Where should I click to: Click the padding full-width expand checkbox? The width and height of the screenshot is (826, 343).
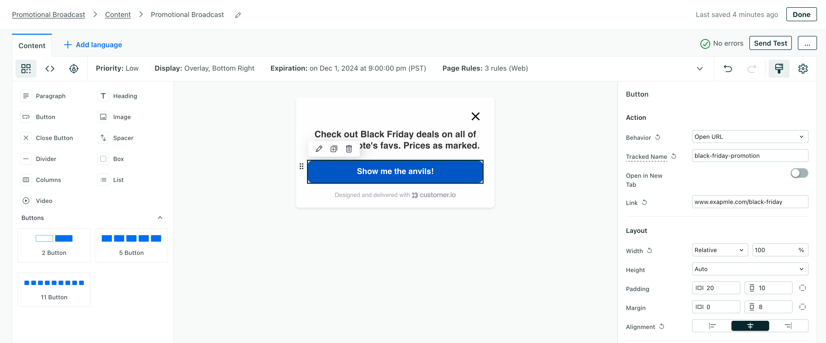pyautogui.click(x=803, y=288)
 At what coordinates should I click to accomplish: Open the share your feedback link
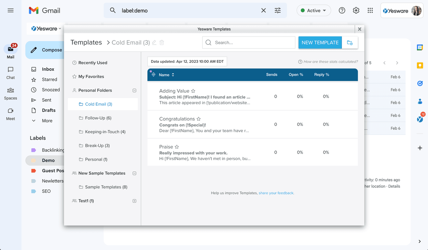[276, 193]
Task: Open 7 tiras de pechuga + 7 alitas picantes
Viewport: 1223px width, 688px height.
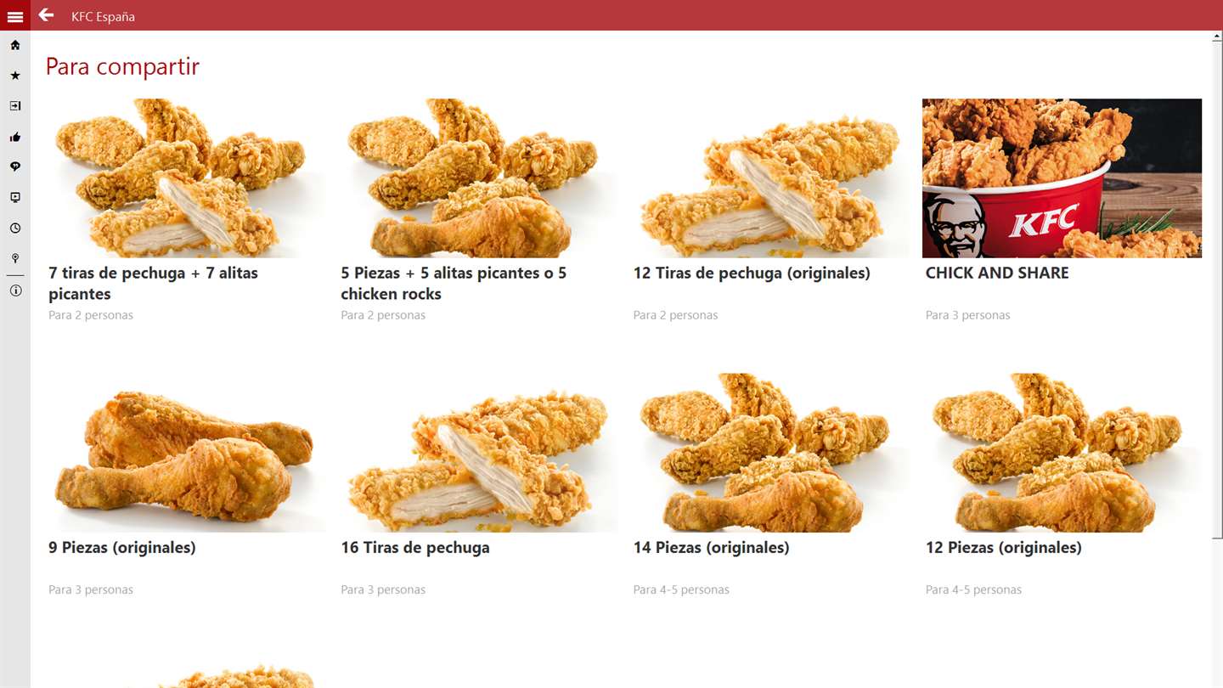Action: (x=153, y=283)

★ ★ ★ ★ ★

TASK DESCRIPTION
Copy out the three items above word for word, omitting the pictures.

RESPONSE
Where should I click to: Click the padding full-width expand checkbox? The width and height of the screenshot is (826, 343).
pyautogui.click(x=803, y=288)
 At what coordinates should I click to accomplish: Open the share your feedback link
[276, 193]
Task: Open 7 tiras de pechuga + 7 alitas picantes
Viewport: 1223px width, 688px height.
Action: (x=153, y=283)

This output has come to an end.